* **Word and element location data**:
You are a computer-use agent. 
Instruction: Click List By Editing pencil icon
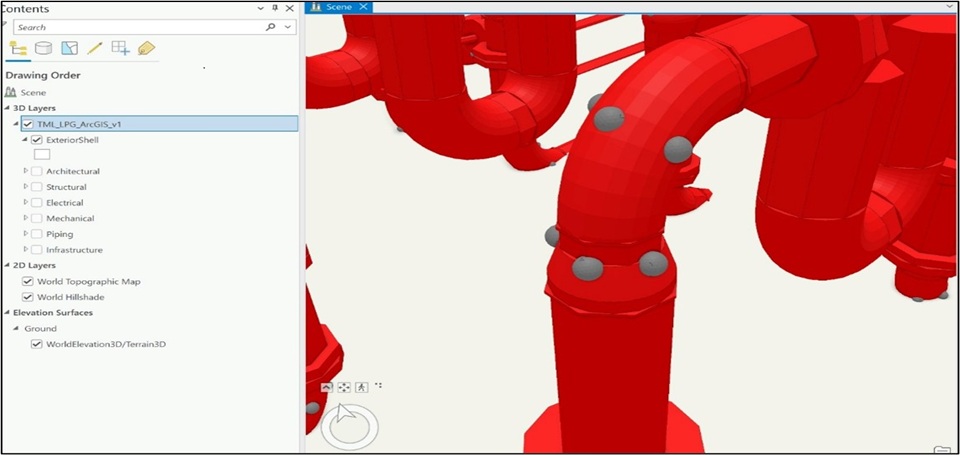pos(95,48)
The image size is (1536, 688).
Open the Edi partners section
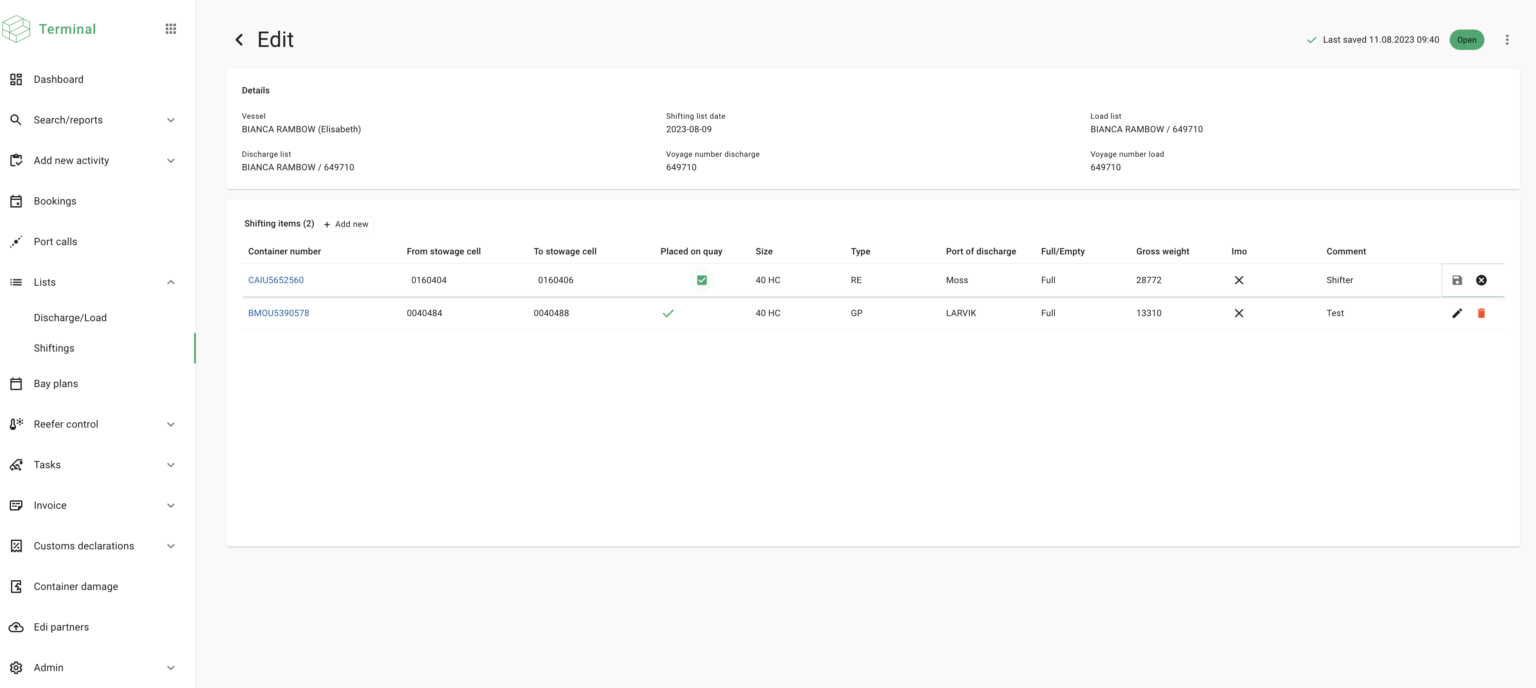pyautogui.click(x=62, y=626)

* **PROMPT**: Write out every line of the data above again, requests included, and add 25 to each coordinate value in the answers. Leave the pictures out of your output.

* **REPLY**:
You are a computer-use agent. 
Instruction: Click List By Editing pencil icon
pos(120,73)
The image size is (1536, 688).
Open the Edi partners section
pyautogui.click(x=87, y=651)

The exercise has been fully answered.